* [Requirement]
Please set out the lines from the one containing "The image size is (630, 372)." through the one containing "[x=166, y=9]", both included, as a numbered list, leaving out any blank lines.

* [Record extracts]
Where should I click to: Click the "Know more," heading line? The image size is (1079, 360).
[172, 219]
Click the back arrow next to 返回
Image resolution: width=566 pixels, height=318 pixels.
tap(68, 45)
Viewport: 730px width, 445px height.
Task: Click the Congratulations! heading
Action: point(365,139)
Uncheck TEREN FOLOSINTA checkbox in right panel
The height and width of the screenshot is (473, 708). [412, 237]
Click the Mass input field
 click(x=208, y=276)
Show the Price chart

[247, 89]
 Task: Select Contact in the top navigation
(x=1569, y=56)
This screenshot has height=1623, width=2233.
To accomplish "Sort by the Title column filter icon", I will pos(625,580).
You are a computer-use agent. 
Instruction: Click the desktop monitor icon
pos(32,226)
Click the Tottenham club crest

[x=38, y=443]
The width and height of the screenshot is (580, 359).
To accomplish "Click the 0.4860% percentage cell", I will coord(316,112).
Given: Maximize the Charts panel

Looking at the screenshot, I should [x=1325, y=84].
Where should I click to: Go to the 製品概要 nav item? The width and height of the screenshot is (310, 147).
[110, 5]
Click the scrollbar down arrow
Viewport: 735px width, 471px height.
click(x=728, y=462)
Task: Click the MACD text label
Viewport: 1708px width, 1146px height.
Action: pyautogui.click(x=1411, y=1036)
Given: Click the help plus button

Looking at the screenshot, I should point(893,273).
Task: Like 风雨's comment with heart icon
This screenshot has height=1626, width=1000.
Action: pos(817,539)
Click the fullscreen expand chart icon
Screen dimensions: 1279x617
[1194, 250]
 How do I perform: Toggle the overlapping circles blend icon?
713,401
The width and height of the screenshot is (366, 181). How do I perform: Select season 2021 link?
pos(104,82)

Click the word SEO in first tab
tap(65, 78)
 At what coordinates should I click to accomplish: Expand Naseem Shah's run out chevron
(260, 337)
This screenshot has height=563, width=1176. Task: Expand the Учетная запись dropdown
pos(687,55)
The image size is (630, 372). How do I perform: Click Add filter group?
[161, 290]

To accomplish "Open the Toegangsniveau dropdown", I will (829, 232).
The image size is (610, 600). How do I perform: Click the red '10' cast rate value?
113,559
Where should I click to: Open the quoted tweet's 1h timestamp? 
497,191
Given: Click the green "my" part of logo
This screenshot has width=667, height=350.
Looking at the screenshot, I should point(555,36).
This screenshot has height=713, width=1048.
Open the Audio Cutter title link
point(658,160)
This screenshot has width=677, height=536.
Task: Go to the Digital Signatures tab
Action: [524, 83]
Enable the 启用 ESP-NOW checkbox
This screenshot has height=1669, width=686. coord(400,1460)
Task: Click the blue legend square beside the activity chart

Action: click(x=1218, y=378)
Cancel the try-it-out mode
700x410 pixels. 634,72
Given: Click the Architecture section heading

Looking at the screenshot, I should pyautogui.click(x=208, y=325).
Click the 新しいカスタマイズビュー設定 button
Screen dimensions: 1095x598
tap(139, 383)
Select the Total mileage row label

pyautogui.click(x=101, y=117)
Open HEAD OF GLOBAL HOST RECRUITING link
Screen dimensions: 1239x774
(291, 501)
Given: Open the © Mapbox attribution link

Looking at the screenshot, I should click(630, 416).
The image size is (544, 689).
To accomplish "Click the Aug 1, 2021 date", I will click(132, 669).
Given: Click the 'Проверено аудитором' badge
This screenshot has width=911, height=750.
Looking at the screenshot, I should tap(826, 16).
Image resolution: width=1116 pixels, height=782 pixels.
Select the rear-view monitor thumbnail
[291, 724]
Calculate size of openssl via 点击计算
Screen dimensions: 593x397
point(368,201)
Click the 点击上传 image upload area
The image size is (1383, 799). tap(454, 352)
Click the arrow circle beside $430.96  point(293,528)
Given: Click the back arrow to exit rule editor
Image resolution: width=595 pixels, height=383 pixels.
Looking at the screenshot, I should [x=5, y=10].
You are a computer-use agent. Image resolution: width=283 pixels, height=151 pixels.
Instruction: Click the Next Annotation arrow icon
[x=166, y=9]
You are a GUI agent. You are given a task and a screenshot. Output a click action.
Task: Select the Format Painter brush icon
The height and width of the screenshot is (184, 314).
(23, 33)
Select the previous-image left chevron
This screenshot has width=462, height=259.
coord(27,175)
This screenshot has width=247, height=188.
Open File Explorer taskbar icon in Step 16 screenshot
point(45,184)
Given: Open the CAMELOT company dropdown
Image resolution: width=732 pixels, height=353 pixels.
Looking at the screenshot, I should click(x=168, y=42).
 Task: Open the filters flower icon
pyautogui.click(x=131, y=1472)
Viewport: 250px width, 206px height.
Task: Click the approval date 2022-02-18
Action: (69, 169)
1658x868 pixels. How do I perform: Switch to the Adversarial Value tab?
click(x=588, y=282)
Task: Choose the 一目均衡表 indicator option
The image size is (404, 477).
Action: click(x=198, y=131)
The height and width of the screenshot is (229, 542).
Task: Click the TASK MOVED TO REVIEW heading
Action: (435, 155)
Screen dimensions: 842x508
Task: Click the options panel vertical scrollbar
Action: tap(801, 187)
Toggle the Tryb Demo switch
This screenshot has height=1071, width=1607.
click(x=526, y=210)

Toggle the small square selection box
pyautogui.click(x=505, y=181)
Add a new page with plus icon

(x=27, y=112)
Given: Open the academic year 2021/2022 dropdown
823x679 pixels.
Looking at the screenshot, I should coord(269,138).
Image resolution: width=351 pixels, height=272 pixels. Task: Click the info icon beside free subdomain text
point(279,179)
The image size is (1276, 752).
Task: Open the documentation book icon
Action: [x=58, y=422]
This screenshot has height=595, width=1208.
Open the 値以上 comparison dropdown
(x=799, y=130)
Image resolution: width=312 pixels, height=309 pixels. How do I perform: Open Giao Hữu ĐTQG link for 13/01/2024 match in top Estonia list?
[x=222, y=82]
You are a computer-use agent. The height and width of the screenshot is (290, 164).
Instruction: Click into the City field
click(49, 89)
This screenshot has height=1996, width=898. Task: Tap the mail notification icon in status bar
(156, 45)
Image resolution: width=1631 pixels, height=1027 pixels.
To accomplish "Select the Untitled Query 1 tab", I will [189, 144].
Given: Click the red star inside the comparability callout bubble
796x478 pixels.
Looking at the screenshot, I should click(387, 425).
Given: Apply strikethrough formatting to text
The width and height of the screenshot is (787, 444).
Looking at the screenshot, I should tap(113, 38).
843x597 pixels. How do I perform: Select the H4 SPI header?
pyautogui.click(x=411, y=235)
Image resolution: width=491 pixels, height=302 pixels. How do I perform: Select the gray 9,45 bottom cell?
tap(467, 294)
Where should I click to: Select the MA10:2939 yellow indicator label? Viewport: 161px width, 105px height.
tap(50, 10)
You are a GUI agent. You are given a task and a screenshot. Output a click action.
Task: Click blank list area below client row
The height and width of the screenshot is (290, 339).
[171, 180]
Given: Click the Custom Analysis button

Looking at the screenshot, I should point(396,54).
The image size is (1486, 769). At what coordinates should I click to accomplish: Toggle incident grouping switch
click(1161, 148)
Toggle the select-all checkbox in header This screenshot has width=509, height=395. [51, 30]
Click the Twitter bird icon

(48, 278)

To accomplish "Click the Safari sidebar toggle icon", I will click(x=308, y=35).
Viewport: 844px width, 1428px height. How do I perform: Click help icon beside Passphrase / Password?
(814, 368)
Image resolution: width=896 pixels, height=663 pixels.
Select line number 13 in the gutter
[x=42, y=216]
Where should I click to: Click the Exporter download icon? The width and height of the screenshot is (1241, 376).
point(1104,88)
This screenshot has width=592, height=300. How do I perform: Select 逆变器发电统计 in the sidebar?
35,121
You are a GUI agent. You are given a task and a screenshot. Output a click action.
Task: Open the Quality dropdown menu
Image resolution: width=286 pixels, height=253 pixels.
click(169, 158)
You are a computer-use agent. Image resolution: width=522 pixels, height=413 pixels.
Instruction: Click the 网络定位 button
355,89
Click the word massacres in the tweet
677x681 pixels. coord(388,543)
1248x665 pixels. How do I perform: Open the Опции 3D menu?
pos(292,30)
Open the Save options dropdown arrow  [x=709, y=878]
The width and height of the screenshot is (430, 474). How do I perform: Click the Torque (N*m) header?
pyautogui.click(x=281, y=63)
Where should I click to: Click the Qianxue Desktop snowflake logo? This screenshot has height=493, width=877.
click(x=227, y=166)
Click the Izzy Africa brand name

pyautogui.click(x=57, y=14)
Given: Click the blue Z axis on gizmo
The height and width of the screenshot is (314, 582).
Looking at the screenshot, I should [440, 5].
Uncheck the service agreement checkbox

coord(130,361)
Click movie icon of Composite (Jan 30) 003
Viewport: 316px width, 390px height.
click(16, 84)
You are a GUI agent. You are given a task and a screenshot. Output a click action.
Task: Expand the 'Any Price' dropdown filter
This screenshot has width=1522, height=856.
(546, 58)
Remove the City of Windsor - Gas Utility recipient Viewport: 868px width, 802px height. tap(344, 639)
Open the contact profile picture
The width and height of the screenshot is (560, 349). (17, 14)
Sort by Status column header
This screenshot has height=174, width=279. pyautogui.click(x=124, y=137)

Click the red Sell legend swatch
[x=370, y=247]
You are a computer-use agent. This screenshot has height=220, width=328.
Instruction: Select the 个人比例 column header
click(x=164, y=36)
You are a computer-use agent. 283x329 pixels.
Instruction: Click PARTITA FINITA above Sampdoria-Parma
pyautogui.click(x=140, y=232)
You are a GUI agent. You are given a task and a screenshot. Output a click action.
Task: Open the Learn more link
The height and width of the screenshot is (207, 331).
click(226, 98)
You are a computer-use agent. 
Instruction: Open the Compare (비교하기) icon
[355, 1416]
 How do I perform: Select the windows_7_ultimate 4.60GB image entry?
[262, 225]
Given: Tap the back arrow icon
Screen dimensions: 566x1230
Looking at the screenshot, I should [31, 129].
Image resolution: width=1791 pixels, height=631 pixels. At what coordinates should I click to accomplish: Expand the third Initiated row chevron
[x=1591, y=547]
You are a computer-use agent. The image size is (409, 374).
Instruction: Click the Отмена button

* [Finished task]
1. The image size is (630, 372). How do I perform: Click Add filter group?
2. [161, 290]
3. To accomplish "Open the Toegangsniveau dropdown", I will (829, 232).
4. The image size is (610, 600). How do I perform: Click the red '10' cast rate value?
5. 113,559
6. Where should I click to: Open the quoted tweet's 1h timestamp? 
7. 497,191
8. Given: Click the green "my" part of logo
9. This screenshot has width=667, height=350.
10. Looking at the screenshot, I should point(555,36).
11. This screenshot has height=713, width=1048.
12. Open the Audio Cutter title link
13. point(658,160)
14. This screenshot has width=677, height=536.
15. Task: Go to the Digital Signatures tab
16. Action: [524, 83]
17. Enable the 启用 ESP-NOW checkbox
18. This screenshot has height=1669, width=686. coord(400,1460)
19. Task: Click the blue legend square beside the activity chart
20. Action: click(x=1218, y=378)
21. Cancel the try-it-out mode
22. 700x410 pixels. 634,72
23. Given: Click the Architecture section heading
24. Looking at the screenshot, I should pyautogui.click(x=208, y=325).
25. Click the 新しいカスタマイズビュー設定 button
26. Screen dimensions: 1095x598
27. tap(139, 383)
28. Select the Total mileage row label
29. pyautogui.click(x=101, y=117)
30. Open HEAD OF GLOBAL HOST RECRUITING link
31. Screen dimensions: 1239x774
32. (291, 501)
33. Given: Open the © Mapbox attribution link
34. Looking at the screenshot, I should click(630, 416).
35. The image size is (544, 689).
36. To accomplish "Click the Aug 1, 2021 date", I will click(132, 669).
37. Given: Click the 'Проверено аудитором' badge
38. This screenshot has width=911, height=750.
39. Looking at the screenshot, I should tap(826, 16).
40. Image resolution: width=1116 pixels, height=782 pixels.
41. Select the rear-view monitor thumbnail
42. [291, 724]
43. Calculate size of openssl via 点击计算
44. Screen dimensions: 593x397
45. point(368,201)
46. Click the 点击上传 image upload area
47. The image size is (1383, 799). tap(454, 352)
48. Click the arrow circle beside $430.96  point(293,528)
49. Given: Click the back arrow to exit rule editor
50. Image resolution: width=595 pixels, height=383 pixels.
51. Looking at the screenshot, I should [x=5, y=10].
52. You are a computer-use agent. Image resolution: width=283 pixels, height=151 pixels.
53. Instruction: Click the Next Annotation arrow icon
54. [x=166, y=9]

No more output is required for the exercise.